FRIDAY in EASTER WEEK

Psalm 116:1-8; Acts 4:1-12; John 21:1-14
The miraculous draught of fish, Rubens, Dutch, 1618, pen and ink with chalk on paper, National Gallery London
The miraculous draught of fish, as this passage is known, is one of the more unusual sections of John. Why is Peter naked–does it refer back to the young man (who definitely isn’t Peter) who runs away from the garden of Gethsemane naked in Mark? Why the specificity about the number of fish–is 153 some kind of undeciphered code, letters and numbers being the same in Greek and Hebrew? (If so, it’s a hard one: the only 153 I can find of any significance is Bezalel, the carpenter/artist who built the Tabernacle in Exodus–but what does he have to do with fishing and resurrection?) Is the breakfast on the beach some kind of echo of the Last Supper, in that He took bread in both of them and gave it to the apostles? What’s going on here?
We tend to read the Scripture in one of two ways, exegesis (what did this mean to the original intended reader, based on the best scholarly guess of who that was and what their mindset might have been) and eisegesis (what does this make me feel right now, which is probably a reflection of my current situation). Both of those are fine, but sometimes with quirky passages a different approach might be helpful. Most of Christian history has featured a four-fold way of reading–literal, allegorical, moral and anagogical. The rabbis go much further than that, cautioning that “the Torah has 70 faces.” Some of those interpretative schemes include “how does this help make my family more cohesive” and “what’s the connection to other passages.” So let’s try out that family-cohesion level, shall we? Fair notice: you have to keep reading a few more verses to follow me.
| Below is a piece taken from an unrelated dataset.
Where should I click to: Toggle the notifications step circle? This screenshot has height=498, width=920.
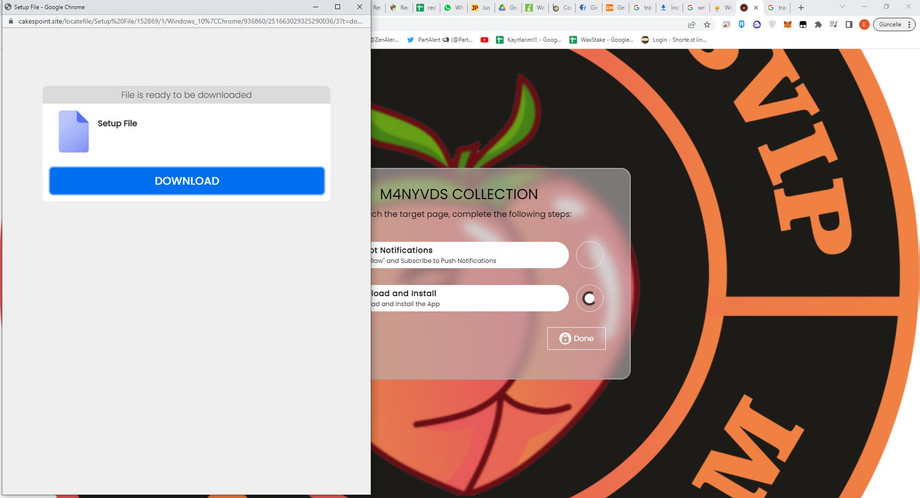pyautogui.click(x=590, y=255)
What Jesus is doing here is taking people who are feeling like their world has been ripped apart, the rug pulled out from under their feet–the promised King is not interested in rebellion, the beloved Leader is executed, and the Tomb is perplexingly empty, all happening inside of a week–and calling them back together. Around a meal. As they eat, He gives them a chance to backtrack on their mistakes without excuses–“Peter, do you love me?” He says that the future isn’t going to be all rosy (“they’ll tie a belt around you”) while still insisting that we’re in this together (“feed my sheep”). He keeps the conversation focused, refusing to follow Peter’s rabbit tracks about John’s fate.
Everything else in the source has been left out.